**Work request:** Beginning at the line containing "At what coordinates should I click to accomplish: Open" and continuing to the end of the records below, give each line again exactly as it stands, and only those lines.

Stored items:
☆ ☆ ☆ ☆ ☆
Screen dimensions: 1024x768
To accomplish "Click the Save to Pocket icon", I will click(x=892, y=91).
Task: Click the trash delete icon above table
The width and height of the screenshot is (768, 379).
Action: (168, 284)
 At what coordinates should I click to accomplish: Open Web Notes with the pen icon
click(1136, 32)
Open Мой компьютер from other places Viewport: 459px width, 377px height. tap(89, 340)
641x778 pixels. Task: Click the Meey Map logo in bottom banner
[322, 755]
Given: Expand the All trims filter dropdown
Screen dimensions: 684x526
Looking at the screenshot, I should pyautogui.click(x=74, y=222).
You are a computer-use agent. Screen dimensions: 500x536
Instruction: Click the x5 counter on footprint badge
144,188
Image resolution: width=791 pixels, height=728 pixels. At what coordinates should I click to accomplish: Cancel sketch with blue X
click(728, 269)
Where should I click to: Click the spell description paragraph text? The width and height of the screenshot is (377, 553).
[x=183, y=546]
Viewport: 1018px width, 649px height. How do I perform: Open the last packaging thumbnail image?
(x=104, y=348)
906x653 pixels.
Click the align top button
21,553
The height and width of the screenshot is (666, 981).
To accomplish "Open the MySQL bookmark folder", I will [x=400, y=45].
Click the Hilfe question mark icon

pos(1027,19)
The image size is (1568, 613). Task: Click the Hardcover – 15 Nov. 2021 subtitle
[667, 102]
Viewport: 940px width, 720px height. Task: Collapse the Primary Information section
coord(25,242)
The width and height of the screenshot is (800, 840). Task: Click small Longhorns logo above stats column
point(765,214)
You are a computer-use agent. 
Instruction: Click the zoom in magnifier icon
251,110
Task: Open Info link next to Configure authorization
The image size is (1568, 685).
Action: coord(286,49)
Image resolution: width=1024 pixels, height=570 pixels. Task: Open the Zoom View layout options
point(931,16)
☆ ☆ ☆ ☆ ☆
**Task answer:**
 At what coordinates should I click to accomplish: Open Web Notes with the pen icon
click(1136, 32)
Open Мой компьютер from other places Viewport: 459px width, 377px height. tap(89, 340)
641x778 pixels. Task: Click the Meey Map logo in bottom banner
[322, 755]
Given: Expand the All trims filter dropdown
Screen dimensions: 684x526
Looking at the screenshot, I should pyautogui.click(x=74, y=222).
You are a computer-use agent. Screen dimensions: 500x536
Instruction: Click the x5 counter on footprint badge
144,188
Image resolution: width=791 pixels, height=728 pixels. At what coordinates should I click to accomplish: Cancel sketch with blue X
click(728, 269)
Where should I click to: Click the spell description paragraph text? The width and height of the screenshot is (377, 553).
[x=183, y=546]
Viewport: 1018px width, 649px height. How do I perform: Open the last packaging thumbnail image?
(x=104, y=348)
906x653 pixels.
Click the align top button
21,553
The height and width of the screenshot is (666, 981).
To accomplish "Open the MySQL bookmark folder", I will [x=400, y=45].
Click the Hilfe question mark icon

pos(1027,19)
The image size is (1568, 613). Task: Click the Hardcover – 15 Nov. 2021 subtitle
[667, 102]
Viewport: 940px width, 720px height. Task: Collapse the Primary Information section
coord(25,242)
The width and height of the screenshot is (800, 840). Task: Click small Longhorns logo above stats column
point(765,214)
You are a computer-use agent. 
Instruction: Click the zoom in magnifier icon
251,110
Task: Open Info link next to Configure authorization
The image size is (1568, 685).
Action: coord(286,49)
Image resolution: width=1024 pixels, height=570 pixels. Task: Open the Zoom View layout options
point(931,16)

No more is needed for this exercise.